警戒心がなさすぎなんですよ
出張と任務続きで不在がちだった五条先生の顔を久しぶりに見ると自ずと、ソウマさんの顔が思い浮かんだ。
忘れてた(あるいは考えないようにしてた)が、先生に腰を抱かれてるところを俺が遠目に見かけた女性は恐らくソウマさんで、五条先生のことを「悟くん」と親しげに呼んだ声もソウマさんだ。
少なくとも指輪は、してないとは思っていた。だが女性関係についてはクズを地で行く五条先生のことだから、身体だけの関係って可能性もあるのかと勘繰れば、知らず眉間に皺が寄った。

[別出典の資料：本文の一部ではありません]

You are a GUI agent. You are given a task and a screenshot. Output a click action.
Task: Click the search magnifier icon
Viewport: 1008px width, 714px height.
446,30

「ハハッ恵どーしたの怖い顔しちゃって。僕に会えなくて拗ねちゃった?」
「誰がですか」
胸倉掴んで問い詰めてやりたい思いもあるが、一応先生には恩義があるし、挑んだところで敵いもしない。そもそもソウマさんが先生を好きなのだとしたら、『正気に戻った方がいい』と諭したくても俺の出る幕じゃないのは明らかだ。
握り込んだ拳に力を入れていると、五条先生の口元がニッと笑った。
「恵、最近ミズキと仲良しになったみたいだね?」
俺が驚いて先生を見るも、目を隠した顔は表情が読み難い。無性に苛ついて、その後吐き出した声は自分でも意外なほど低かった。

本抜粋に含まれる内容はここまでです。